ABOUT THIS EXERCISE:
Starting at the first line of the listing below and ending at the line with "Morre o Rei Pelé aos 82 anos (530, 2216)", copy each line exactly.

───── AVAILABLE RECORDS

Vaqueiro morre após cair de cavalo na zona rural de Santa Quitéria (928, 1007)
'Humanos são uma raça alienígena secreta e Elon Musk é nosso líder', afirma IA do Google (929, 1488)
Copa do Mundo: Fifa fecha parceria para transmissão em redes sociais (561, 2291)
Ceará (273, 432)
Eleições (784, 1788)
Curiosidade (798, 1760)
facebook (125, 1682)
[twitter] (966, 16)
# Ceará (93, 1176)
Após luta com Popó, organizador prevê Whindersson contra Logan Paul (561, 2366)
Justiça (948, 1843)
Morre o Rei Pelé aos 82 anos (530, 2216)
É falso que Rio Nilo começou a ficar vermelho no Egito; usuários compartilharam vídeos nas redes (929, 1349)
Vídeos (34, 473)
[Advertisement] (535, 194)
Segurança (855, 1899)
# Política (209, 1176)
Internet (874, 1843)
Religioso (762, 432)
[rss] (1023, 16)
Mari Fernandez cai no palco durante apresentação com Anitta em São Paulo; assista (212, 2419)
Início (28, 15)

──────────

ANSWER BELOW:
Vaqueiro morre após cair de cavalo na zona rural de Santa Quitéria (928, 1007)
'Humanos são uma raça alienígena secreta e Elon Musk é nosso líder', afirma IA do Google (929, 1488)
Copa do Mundo: Fifa fecha parceria para transmissão em redes sociais (561, 2291)
Ceará (273, 432)
Eleições (784, 1788)
Curiosidade (798, 1760)
facebook (125, 1682)
[twitter] (966, 16)
# Ceará (93, 1176)
Após luta com Popó, organizador prevê Whindersson contra Logan Paul (561, 2366)
Justiça (948, 1843)
Morre o Rei Pelé aos 82 anos (530, 2216)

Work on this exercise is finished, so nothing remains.